*Brief*: Give every line of the records below as a Markdown table with two columns, Row and Line, numbering each row and leaving out blank lines.

*Data provided*:
• • •

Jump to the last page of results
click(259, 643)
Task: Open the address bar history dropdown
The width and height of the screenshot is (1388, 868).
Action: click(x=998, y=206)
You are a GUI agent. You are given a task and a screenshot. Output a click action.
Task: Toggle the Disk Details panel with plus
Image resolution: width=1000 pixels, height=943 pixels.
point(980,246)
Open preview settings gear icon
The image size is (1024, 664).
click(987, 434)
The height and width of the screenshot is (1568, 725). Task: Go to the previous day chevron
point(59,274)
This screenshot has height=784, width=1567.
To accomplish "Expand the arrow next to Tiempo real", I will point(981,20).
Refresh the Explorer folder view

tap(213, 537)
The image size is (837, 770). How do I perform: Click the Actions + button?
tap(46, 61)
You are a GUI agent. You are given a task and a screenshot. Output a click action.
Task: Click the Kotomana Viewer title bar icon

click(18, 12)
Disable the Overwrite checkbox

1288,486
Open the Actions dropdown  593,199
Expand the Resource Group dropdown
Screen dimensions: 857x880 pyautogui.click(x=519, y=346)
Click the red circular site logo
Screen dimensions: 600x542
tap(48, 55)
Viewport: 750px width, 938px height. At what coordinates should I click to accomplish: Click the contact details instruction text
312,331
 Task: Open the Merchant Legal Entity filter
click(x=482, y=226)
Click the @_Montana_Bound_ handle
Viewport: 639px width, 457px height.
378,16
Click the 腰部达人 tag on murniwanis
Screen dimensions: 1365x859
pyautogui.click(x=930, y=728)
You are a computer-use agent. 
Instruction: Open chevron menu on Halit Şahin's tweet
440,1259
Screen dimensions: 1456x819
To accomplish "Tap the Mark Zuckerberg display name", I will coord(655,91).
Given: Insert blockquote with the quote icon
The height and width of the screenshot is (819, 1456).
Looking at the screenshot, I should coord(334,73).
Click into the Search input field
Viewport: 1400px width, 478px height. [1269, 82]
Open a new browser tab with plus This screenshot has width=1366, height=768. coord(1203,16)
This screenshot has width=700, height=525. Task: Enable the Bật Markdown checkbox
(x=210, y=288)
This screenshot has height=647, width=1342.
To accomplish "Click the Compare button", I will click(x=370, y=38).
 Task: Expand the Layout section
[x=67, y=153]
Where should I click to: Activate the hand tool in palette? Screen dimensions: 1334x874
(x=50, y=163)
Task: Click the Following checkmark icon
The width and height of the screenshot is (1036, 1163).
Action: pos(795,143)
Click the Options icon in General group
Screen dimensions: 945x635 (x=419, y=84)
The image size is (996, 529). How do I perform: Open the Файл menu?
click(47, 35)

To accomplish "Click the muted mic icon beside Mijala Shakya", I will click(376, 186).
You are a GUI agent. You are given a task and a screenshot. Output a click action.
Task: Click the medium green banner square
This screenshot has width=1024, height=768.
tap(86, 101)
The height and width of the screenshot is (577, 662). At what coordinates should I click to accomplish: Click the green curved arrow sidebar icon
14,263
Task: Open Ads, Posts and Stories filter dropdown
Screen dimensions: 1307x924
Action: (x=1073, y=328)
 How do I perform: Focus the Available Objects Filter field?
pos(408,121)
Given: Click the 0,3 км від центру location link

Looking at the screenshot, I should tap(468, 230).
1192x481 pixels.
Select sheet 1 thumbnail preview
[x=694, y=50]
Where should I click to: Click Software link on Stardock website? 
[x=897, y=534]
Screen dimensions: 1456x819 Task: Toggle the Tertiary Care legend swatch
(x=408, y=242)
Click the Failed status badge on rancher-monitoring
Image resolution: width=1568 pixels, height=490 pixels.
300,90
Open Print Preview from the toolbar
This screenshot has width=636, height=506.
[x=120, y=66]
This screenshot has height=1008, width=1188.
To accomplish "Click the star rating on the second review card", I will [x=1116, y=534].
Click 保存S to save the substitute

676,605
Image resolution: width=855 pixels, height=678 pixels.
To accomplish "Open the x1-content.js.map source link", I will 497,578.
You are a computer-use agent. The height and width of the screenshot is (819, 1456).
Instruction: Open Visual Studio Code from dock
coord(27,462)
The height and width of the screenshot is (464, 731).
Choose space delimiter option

• • •

*Final answer*:
| Row | Line |
|---|---|
| 1 | Jump to the last page of results |
| 2 | click(259, 643) |
| 3 | Task: Open the address bar history dropdown |
| 4 | The width and height of the screenshot is (1388, 868). |
| 5 | Action: click(x=998, y=206) |
| 6 | You are a GUI agent. You are given a task and a screenshot. Output a click action. |
| 7 | Task: Toggle the Disk Details panel with plus |
| 8 | Image resolution: width=1000 pixels, height=943 pixels. |
| 9 | point(980,246) |
| 10 | Open preview settings gear icon |
| 11 | The image size is (1024, 664). |
| 12 | click(987, 434) |
| 13 | The height and width of the screenshot is (1568, 725). Task: Go to the previous day chevron |
| 14 | point(59,274) |
| 15 | This screenshot has height=784, width=1567. |
| 16 | To accomplish "Expand the arrow next to Tiempo real", I will point(981,20). |
| 17 | Refresh the Explorer folder view |
| 18 | tap(213, 537) |
| 19 | The image size is (837, 770). How do I perform: Click the Actions + button? |
| 20 | tap(46, 61) |
| 21 | You are a GUI agent. You are given a task and a screenshot. Output a click action. |
| 22 | Task: Click the Kotomana Viewer title bar icon |
| 23 | click(18, 12) |
| 24 | Disable the Overwrite checkbox |
| 25 | 1288,486 |
| 26 | Open the Actions dropdown  593,199 |
| 27 | Expand the Resource Group dropdown |
| 28 | Screen dimensions: 857x880 pyautogui.click(x=519, y=346) |
| 29 | Click the red circular site logo |
| 30 | Screen dimensions: 600x542 |
| 31 | tap(48, 55) |
| 32 | Viewport: 750px width, 938px height. At what coordinates should I click to accomplish: Click the contact details instruction text |
| 33 | 312,331 |
| 34 |  Task: Open the Merchant Legal Entity filter |
| 35 | click(x=482, y=226) |
| 36 | Click the @_Montana_Bound_ handle |
| 37 | Viewport: 639px width, 457px height. |
| 38 | 378,16 |
| 39 | Click the 腰部达人 tag on murniwanis |
| 40 | Screen dimensions: 1365x859 |
| 41 | pyautogui.click(x=930, y=728) |
| 42 | You are a computer-use agent.  |
| 43 | Instruction: Open chevron menu on Halit Şahin's tweet |
| 44 | 440,1259 |
| 45 | Screen dimensions: 1456x819 |
| 46 | To accomplish "Tap the Mark Zuckerberg display name", I will coord(655,91). |
| 47 | Given: Insert blockquote with the quote icon |
| 48 | The height and width of the screenshot is (819, 1456). |
| 49 | Looking at the screenshot, I should coord(334,73). |
| 50 | Click into the Search input field |
| 51 | Viewport: 1400px width, 478px height. [1269, 82] |
| 52 | Open a new browser tab with plus This screenshot has width=1366, height=768. coord(1203,16) |
| 53 | This screenshot has width=700, height=525. Task: Enable the Bật Markdown checkbox |
| 54 | (x=210, y=288) |
| 55 | This screenshot has height=647, width=1342. |
| 56 | To accomplish "Click the Compare button", I will click(x=370, y=38). |
| 57 |  Task: Expand the Layout section |
| 58 | [x=67, y=153] |
| 59 | Where should I click to: Activate the hand tool in palette? Screen dimensions: 1334x874 |
| 60 | (x=50, y=163) |
| 61 | Task: Click the Following checkmark icon |
| 62 | The width and height of the screenshot is (1036, 1163). |
| 63 | Action: pos(795,143) |
| 64 | Click the Options icon in General group |
| 65 | Screen dimensions: 945x635 (x=419, y=84) |
| 66 | The image size is (996, 529). How do I perform: Open the Файл menu? |
| 67 | click(47, 35) |
| 68 | To accomplish "Click the muted mic icon beside Mijala Shakya", I will click(376, 186). |
| 69 | You are a GUI agent. You are given a task and a screenshot. Output a click action. |
| 70 | Task: Click the medium green banner square |
| 71 | This screenshot has width=1024, height=768. |
| 72 | tap(86, 101) |
| 73 | The height and width of the screenshot is (577, 662). At what coordinates should I click to accomplish: Click the green curved arrow sidebar icon |
| 74 | 14,263 |
| 75 | Task: Open Ads, Posts and Stories filter dropdown |
| 76 | Screen dimensions: 1307x924 |
| 77 | Action: (x=1073, y=328) |
| 78 |  How do I perform: Focus the Available Objects Filter field? |
| 79 | pos(408,121) |
| 80 | Given: Click the 0,3 км від центру location link |
| 81 | Looking at the screenshot, I should tap(468, 230). |
| 82 | 1192x481 pixels. |
| 83 | Select sheet 1 thumbnail preview |
| 84 | [x=694, y=50] |
| 85 | Where should I click to: Click Software link on Stardock website?  |
| 86 | [x=897, y=534] |
| 87 | Screen dimensions: 1456x819 Task: Toggle the Tertiary Care legend swatch |
| 88 | (x=408, y=242) |
| 89 | Click the Failed status badge on rancher-monitoring |
| 90 | Image resolution: width=1568 pixels, height=490 pixels. |
| 91 | 300,90 |
| 92 | Open Print Preview from the toolbar |
| 93 | This screenshot has width=636, height=506. |
| 94 | [x=120, y=66] |
| 95 | This screenshot has height=1008, width=1188. |
| 96 | To accomplish "Click the star rating on the second review card", I will [x=1116, y=534]. |
| 97 | Click 保存S to save the substitute |
| 98 | 676,605 |
| 99 | Image resolution: width=855 pixels, height=678 pixels. |
| 100 | To accomplish "Open the x1-content.js.map source link", I will 497,578. |
| 101 | You are a computer-use agent. The height and width of the screenshot is (819, 1456). |
| 102 | Instruction: Open Visual Studio Code from dock |
| 103 | coord(27,462) |
| 104 | The height and width of the screenshot is (464, 731). |
| 105 | Choose space delimiter option |